:: Data excerpts
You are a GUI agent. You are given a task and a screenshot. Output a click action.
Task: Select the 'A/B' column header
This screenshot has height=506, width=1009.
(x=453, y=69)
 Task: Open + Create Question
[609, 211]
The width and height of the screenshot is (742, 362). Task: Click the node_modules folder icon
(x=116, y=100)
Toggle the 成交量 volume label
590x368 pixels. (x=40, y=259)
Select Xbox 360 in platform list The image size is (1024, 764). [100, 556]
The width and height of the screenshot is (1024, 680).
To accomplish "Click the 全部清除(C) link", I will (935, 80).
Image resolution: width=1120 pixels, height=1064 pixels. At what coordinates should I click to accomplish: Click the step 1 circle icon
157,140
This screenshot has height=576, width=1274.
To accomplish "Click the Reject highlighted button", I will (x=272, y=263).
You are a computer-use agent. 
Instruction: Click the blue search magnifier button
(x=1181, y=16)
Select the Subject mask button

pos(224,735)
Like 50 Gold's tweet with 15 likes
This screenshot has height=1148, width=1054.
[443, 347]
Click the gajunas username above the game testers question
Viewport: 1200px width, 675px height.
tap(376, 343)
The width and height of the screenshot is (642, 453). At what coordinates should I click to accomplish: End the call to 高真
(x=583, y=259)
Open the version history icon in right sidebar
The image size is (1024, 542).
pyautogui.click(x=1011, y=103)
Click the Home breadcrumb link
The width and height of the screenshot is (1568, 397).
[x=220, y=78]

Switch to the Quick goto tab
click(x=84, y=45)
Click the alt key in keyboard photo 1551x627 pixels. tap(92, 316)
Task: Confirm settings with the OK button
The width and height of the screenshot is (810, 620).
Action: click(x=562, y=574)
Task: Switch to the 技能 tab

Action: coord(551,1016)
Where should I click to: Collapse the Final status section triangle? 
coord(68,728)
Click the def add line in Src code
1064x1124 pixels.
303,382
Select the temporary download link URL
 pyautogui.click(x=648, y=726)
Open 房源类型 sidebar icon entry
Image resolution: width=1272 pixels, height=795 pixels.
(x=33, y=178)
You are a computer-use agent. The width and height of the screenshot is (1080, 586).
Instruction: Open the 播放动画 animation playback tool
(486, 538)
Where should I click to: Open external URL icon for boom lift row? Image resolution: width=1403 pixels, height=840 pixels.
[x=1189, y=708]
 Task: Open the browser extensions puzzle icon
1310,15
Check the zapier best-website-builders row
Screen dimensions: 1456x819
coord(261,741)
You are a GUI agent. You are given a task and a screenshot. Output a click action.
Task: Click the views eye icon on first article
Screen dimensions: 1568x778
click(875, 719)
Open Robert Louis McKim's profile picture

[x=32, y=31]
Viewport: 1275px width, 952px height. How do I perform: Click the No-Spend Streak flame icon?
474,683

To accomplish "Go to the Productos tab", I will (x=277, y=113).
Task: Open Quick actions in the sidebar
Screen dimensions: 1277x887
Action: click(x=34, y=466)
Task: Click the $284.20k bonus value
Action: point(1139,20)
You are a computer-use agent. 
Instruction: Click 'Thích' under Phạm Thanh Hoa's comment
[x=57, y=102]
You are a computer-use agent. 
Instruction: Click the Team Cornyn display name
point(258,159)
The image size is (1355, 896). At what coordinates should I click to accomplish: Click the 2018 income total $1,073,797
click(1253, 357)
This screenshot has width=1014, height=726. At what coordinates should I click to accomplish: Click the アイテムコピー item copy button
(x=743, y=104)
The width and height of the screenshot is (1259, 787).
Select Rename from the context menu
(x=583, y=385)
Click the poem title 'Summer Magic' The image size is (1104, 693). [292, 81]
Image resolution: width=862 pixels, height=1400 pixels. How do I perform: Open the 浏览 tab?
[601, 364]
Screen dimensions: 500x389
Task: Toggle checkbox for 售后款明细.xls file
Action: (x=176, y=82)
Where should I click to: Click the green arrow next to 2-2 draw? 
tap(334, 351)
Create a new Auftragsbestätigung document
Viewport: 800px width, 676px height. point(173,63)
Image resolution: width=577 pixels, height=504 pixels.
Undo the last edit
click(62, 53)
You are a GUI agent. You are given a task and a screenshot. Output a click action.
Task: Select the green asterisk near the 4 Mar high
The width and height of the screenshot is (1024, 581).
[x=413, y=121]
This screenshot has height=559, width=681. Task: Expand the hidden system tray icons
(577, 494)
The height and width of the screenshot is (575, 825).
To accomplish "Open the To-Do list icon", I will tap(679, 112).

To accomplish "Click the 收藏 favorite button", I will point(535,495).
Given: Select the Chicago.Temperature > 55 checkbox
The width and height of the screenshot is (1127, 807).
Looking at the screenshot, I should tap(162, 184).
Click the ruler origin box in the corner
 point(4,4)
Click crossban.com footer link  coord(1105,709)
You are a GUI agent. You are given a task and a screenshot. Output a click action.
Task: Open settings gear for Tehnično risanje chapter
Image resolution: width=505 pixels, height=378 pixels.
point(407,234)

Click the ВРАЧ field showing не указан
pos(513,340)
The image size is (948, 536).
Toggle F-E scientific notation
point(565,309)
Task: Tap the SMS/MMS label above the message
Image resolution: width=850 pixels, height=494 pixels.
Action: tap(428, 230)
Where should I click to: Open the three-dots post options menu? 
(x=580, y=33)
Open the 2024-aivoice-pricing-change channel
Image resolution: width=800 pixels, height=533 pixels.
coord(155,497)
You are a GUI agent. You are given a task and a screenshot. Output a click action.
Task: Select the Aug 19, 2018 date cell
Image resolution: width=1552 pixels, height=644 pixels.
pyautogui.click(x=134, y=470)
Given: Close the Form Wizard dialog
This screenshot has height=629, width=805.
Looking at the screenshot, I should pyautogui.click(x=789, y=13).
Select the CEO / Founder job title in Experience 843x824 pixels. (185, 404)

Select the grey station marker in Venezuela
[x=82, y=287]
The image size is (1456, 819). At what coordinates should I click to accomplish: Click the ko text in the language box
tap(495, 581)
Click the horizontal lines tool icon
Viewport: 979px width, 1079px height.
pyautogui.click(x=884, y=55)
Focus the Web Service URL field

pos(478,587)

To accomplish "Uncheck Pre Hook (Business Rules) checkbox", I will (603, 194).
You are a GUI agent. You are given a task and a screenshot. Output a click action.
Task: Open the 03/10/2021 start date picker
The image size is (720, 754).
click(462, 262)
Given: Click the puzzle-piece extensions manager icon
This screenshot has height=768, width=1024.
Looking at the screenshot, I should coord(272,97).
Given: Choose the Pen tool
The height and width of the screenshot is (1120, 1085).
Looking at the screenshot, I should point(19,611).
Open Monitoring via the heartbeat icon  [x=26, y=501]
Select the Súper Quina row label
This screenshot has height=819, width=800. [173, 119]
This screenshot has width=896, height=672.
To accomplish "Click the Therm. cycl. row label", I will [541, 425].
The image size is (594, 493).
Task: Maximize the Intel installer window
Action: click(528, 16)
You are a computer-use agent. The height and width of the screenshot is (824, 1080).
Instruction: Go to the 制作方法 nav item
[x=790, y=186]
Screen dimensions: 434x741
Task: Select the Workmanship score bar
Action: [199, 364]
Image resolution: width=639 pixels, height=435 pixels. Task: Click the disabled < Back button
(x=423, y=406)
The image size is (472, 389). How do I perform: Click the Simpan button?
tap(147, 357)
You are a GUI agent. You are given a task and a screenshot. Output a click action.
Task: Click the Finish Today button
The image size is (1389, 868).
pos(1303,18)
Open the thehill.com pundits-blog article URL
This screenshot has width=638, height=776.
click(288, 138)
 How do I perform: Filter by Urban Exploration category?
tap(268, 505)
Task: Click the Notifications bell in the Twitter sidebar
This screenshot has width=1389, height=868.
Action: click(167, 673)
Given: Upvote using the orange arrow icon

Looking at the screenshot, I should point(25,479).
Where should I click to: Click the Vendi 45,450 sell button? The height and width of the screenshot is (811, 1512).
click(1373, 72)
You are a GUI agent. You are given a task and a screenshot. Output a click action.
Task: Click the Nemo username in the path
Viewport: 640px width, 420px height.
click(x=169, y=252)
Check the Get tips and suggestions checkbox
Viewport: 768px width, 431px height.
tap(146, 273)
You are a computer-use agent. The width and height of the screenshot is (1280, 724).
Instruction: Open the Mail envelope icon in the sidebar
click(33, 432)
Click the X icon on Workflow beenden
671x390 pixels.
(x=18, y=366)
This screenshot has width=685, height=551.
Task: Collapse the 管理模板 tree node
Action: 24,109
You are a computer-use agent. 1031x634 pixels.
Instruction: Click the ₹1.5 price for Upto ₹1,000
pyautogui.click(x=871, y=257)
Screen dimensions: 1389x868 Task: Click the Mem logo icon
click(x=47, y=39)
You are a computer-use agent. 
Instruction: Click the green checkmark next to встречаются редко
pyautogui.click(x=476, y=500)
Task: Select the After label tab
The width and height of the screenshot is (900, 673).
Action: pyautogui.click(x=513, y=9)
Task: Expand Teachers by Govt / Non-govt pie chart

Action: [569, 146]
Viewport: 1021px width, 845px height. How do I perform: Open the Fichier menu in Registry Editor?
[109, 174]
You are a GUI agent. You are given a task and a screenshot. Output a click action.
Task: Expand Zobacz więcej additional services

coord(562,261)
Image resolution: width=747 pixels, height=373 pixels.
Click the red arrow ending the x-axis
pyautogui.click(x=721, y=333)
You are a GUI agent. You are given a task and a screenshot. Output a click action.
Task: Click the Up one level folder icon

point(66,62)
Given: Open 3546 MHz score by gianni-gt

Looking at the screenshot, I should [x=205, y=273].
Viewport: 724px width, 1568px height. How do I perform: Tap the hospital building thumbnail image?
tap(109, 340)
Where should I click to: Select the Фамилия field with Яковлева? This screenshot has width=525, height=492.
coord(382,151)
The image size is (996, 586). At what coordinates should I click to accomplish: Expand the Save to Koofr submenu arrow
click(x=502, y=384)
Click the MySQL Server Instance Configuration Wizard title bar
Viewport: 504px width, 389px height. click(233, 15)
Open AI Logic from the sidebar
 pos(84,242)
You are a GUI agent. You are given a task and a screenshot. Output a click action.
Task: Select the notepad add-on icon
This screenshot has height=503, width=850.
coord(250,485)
::::
**Problem statement**:
From the line with "Click the red arrow ending the x-axis" to the final line of the entries above, return every line exactly as written.

**Worked solution**:
Click the red arrow ending the x-axis
pyautogui.click(x=721, y=333)
You are a GUI agent. You are given a task and a screenshot. Output a click action.
Task: Click the Up one level folder icon

point(66,62)
Given: Open 3546 MHz score by gianni-gt

Looking at the screenshot, I should [x=205, y=273].
Viewport: 724px width, 1568px height. How do I perform: Tap the hospital building thumbnail image?
tap(109, 340)
Where should I click to: Select the Фамилия field with Яковлева? This screenshot has width=525, height=492.
coord(382,151)
The image size is (996, 586). At what coordinates should I click to accomplish: Expand the Save to Koofr submenu arrow
click(x=502, y=384)
Click the MySQL Server Instance Configuration Wizard title bar
Viewport: 504px width, 389px height. click(233, 15)
Open AI Logic from the sidebar
 pos(84,242)
You are a GUI agent. You are given a task and a screenshot. Output a click action.
Task: Select the notepad add-on icon
This screenshot has height=503, width=850.
coord(250,485)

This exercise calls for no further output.